> **TASK DATA**:
'''

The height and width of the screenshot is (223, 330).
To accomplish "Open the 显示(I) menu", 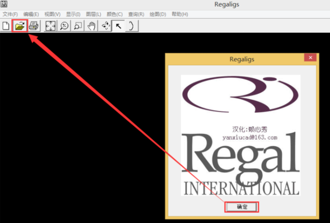I will click(x=73, y=14).
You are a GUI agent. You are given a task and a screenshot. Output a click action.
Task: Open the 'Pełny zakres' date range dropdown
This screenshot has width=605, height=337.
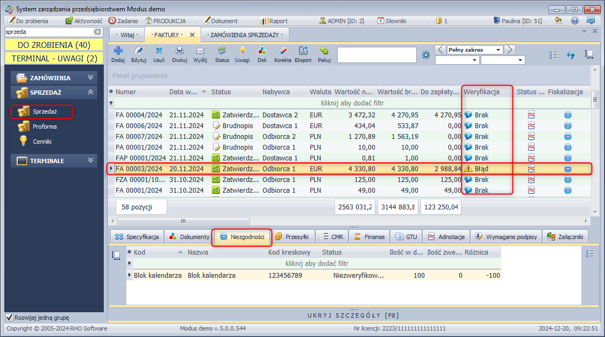[499, 50]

'''

Starting with the line containing "You are a GUI" and ending with the last line of the records above, write out each line exactly; no pictures.

> **FINISHED EXERCISE**:
You are a GUI agent. You are given a task and a screenshot. Output a click action.
Task: Open the 'Pełny zakres' date range dropdown
This screenshot has width=605, height=337.
[499, 50]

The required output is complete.